Don’t get me wrong – I was worried about how I would manage with a baby. However, once we got home, I soon found my own way of doing things. I’d put Jack in his moses basket and gently push it along the floor to move him from A to B.  As I wouldn’t be working for a while, we converted my desk into a baby changing station, so I could sit down whilst changing Jack. We fell into a good routine, with Dean taking some time to work on his own business so that he could be around to support me.

The biggest challenge I faced was getting out and about with Jack independently. A pushchair wouldn’t work with a wheelchair so we brought a couple of baby carriers. Eventually, I found one which worked well but I still needed help to get Jack in and out of it so I was a bit limited. I could go and visit family and friends but that was about it. But this time was short – as Jack grew, I was able to hold him on my lap and off we went, wherever we wanted!

When I think back to all the worries I’d had, I can honestly say it was needless worry. Yes parenthood is challenging for anyone and Jack certainly knew how to keep me up at night!  Yes, it was physically tiring. But I found my own way of doing everything and I had a brilliant, supportive husband and family. And I absolutely love being a mum.

The Arrival of Niall: A New Chapter in Parenthood

That’s why we decided to give Jack a sibling. Now I’m not going to sugar coat it – my second pregnancy was much harder as I developed Symphysis Pubis Dysfunction. The condition causes ligaments around the pubic bone to become too relaxed, resulting in what was excruciating pain. My mobility worsened, and in the last few months of the pregnancy, I could barely move.

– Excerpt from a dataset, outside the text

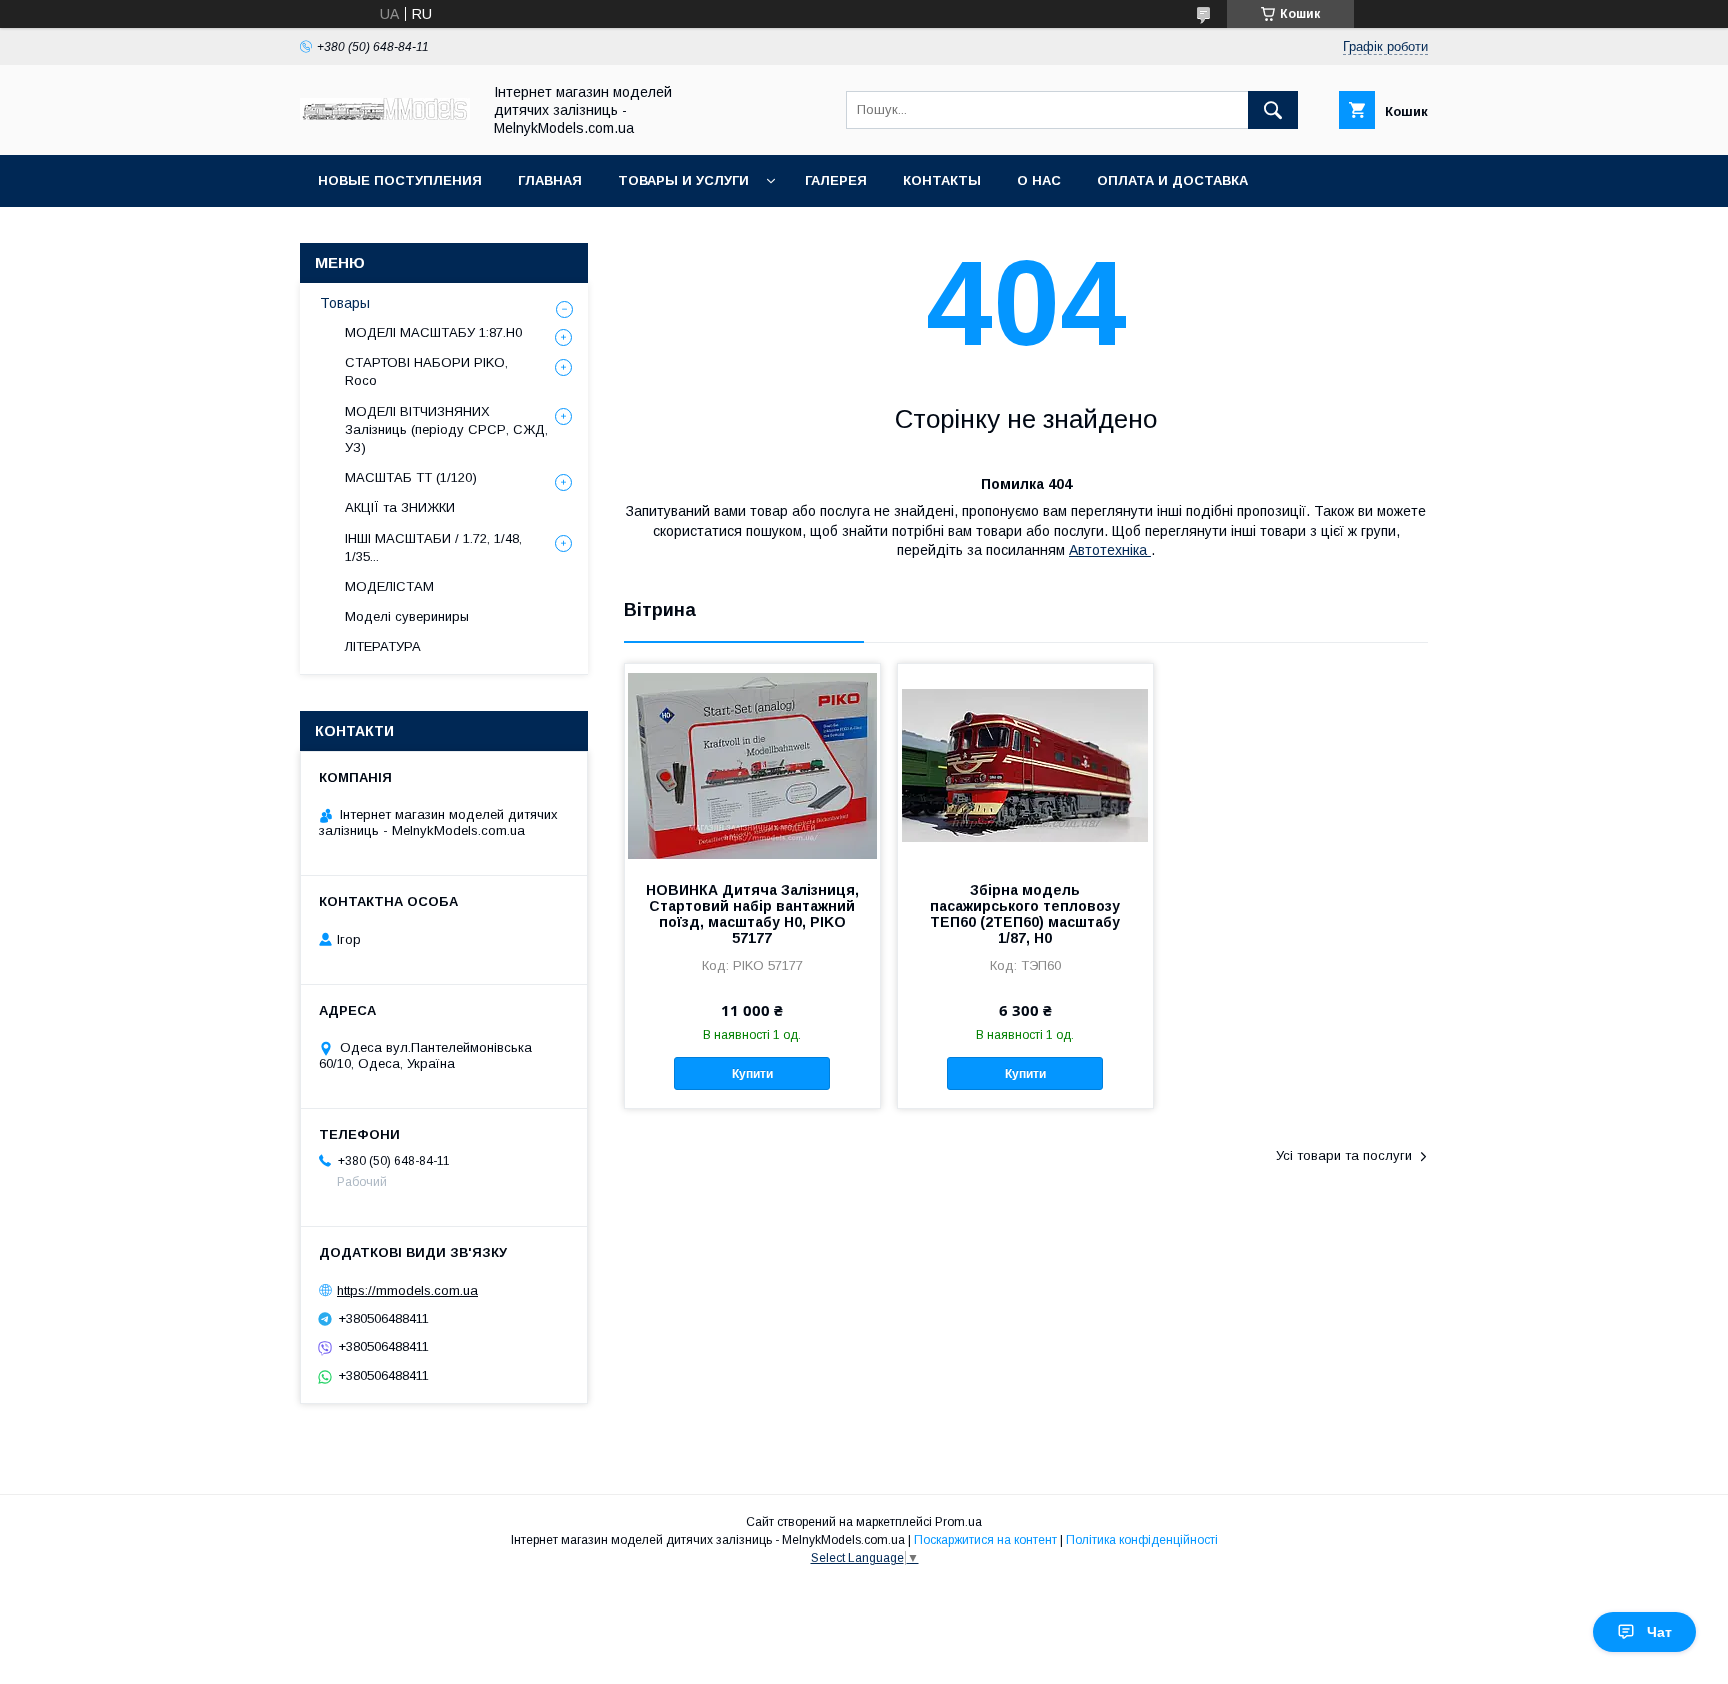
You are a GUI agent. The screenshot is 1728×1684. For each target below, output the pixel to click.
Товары (345, 303)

It should be said that it had nothing to do with my Cerebral Palsy – it’s just something that can happen and I was unlucky.  However, the pain was worth it all when I delivered Niall! The up side of SPD is usually very quick labours and Niall didn’t even wait for me to have my epidural – he arrived within 2 hours of active labour!

Raising Compassionate Children: Lessons in Empathy

The worries I’d had with Jack were gone – I felt much more confident with Niall as I knew I could do it.  But that’s the same for everyone right?  I now have two, gorgeous, healthy boys and I’m so glad I didn’t allow my fears and worries to stop me.  Jack and Niall fully accept me as mummy and I don’t think they notice or are bothered by my disability.

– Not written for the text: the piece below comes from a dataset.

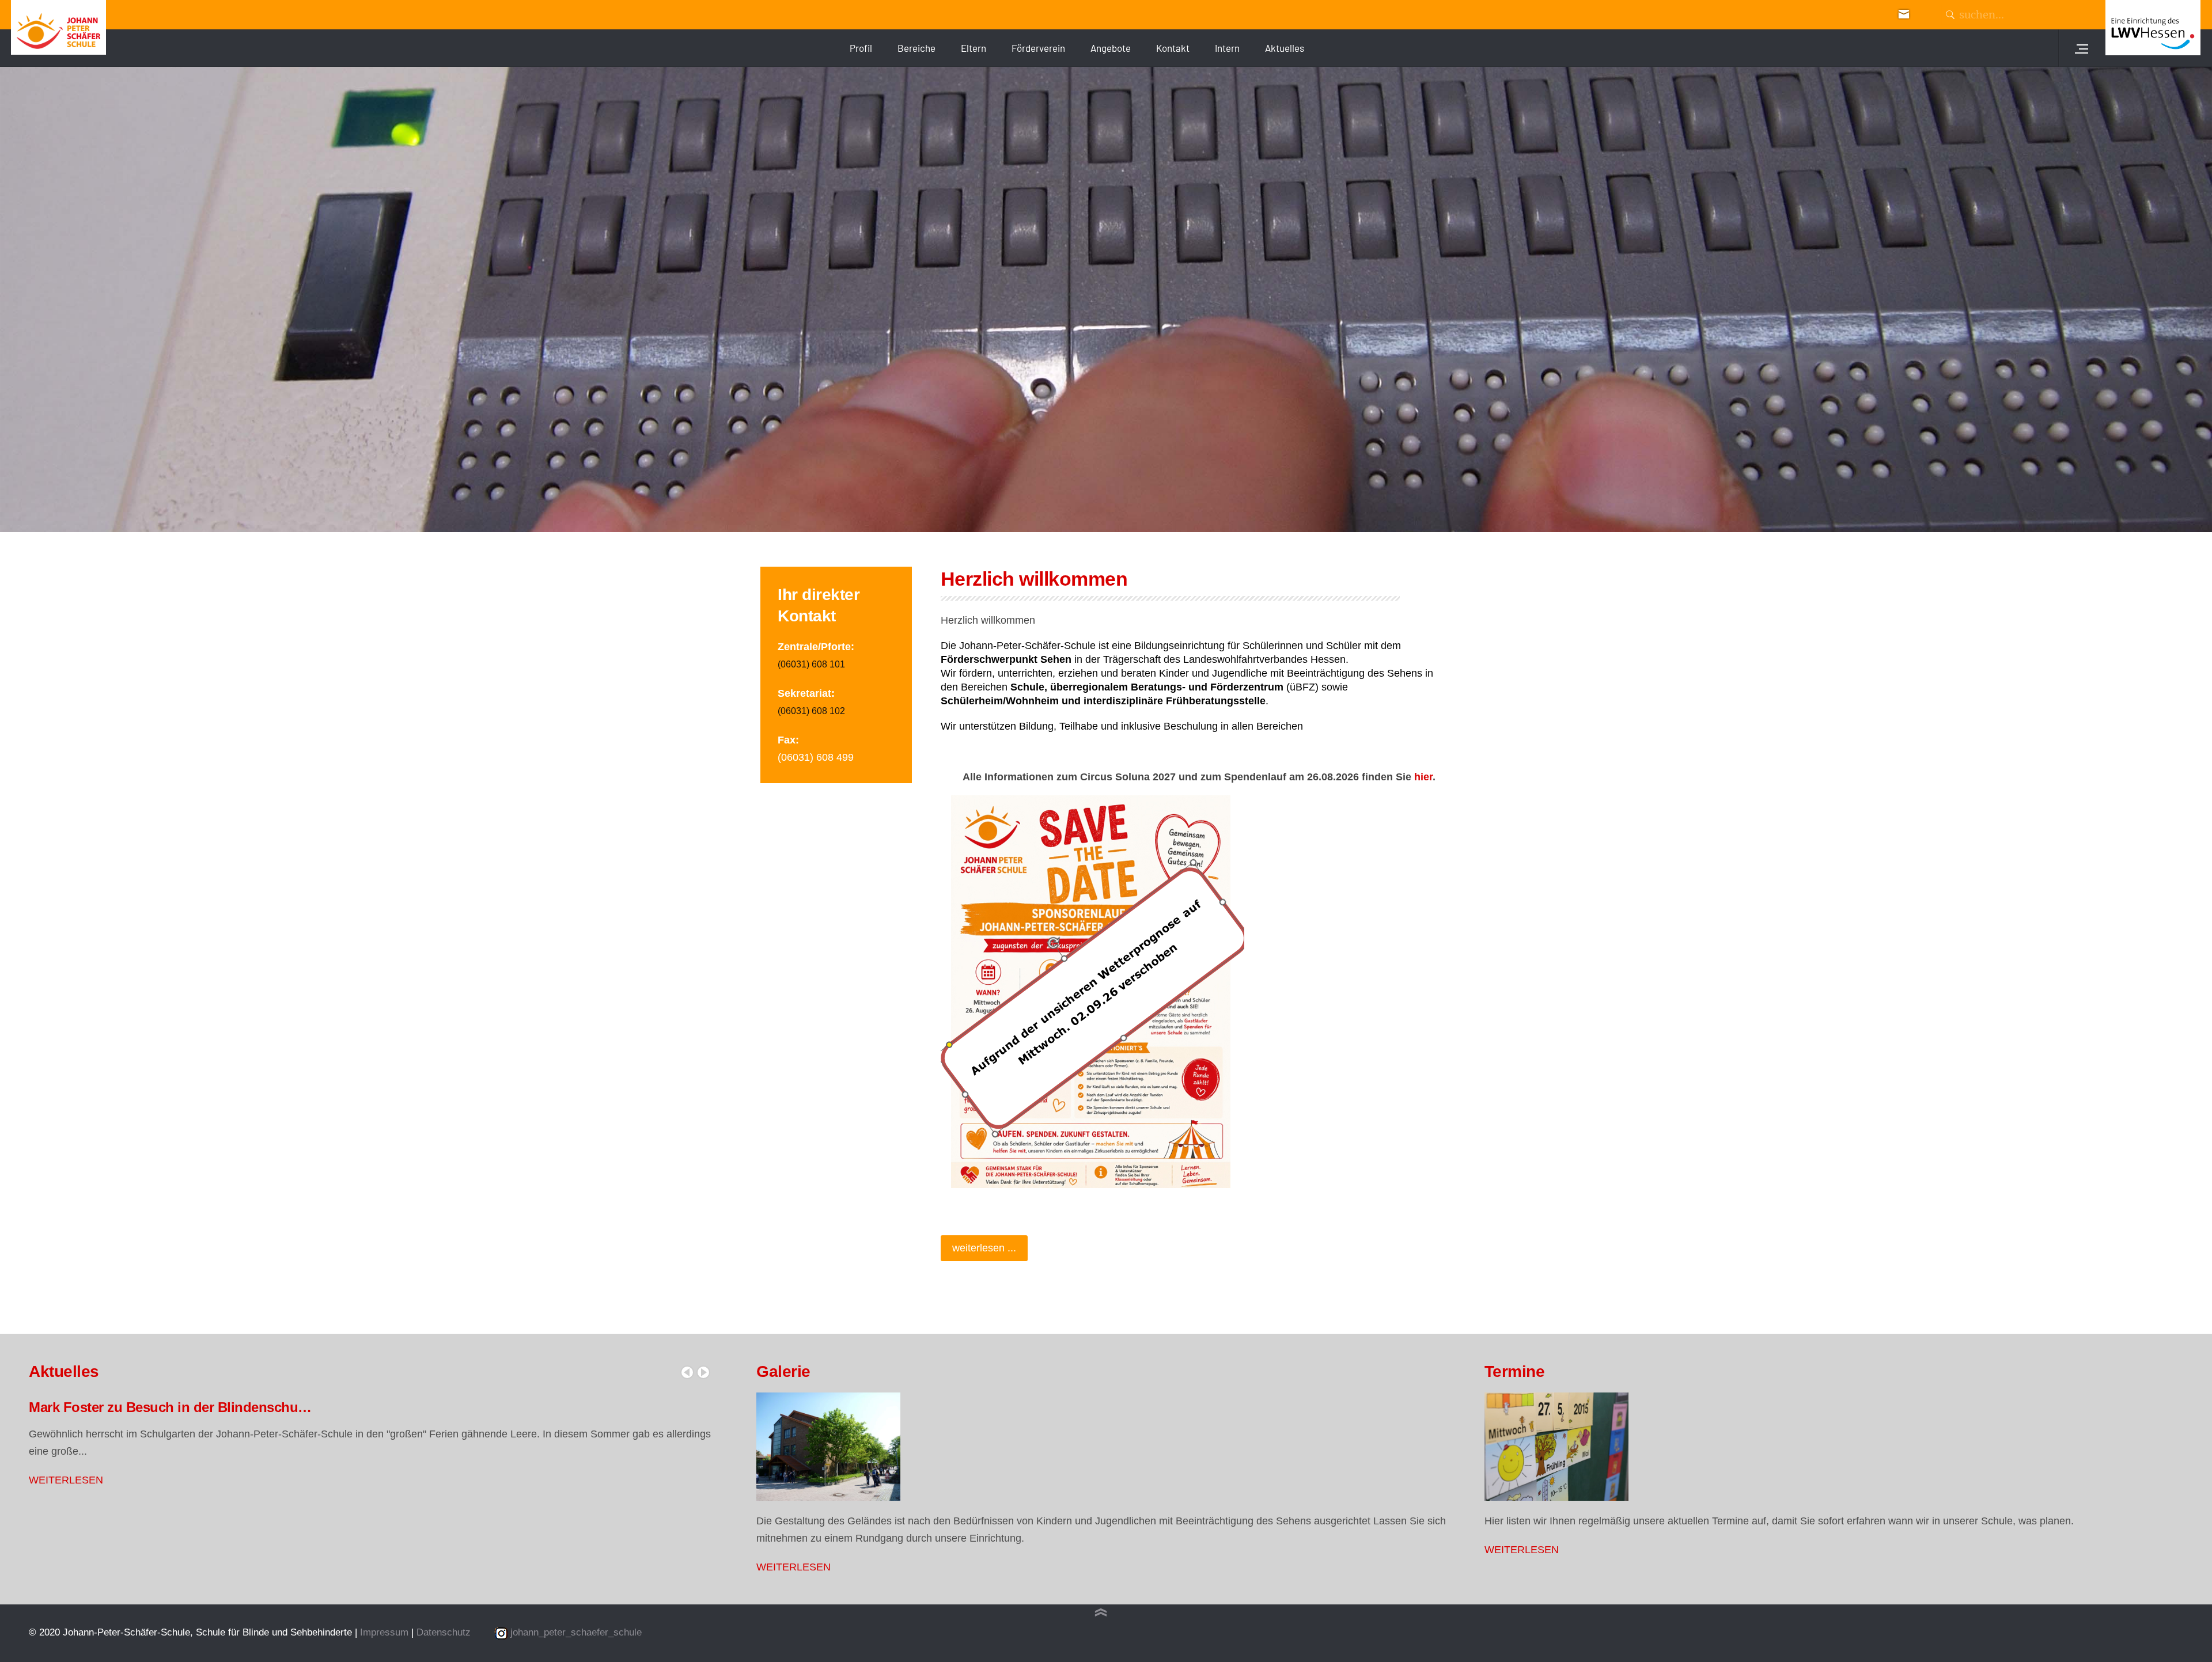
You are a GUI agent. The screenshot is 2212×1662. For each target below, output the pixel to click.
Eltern (973, 48)
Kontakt (1173, 48)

As they’re getting older, they notice the inequalities I come across as a disabled person and I’m proud to say, they offer support and comfort when things are difficult. But for the most part, I’m just “Mum” and it has to be said, I’m beyond proud to be theirs.  So if you have Cerebral Palsy and are pondering parenthood, know that you can do it. Don’t let disability take away your dreams.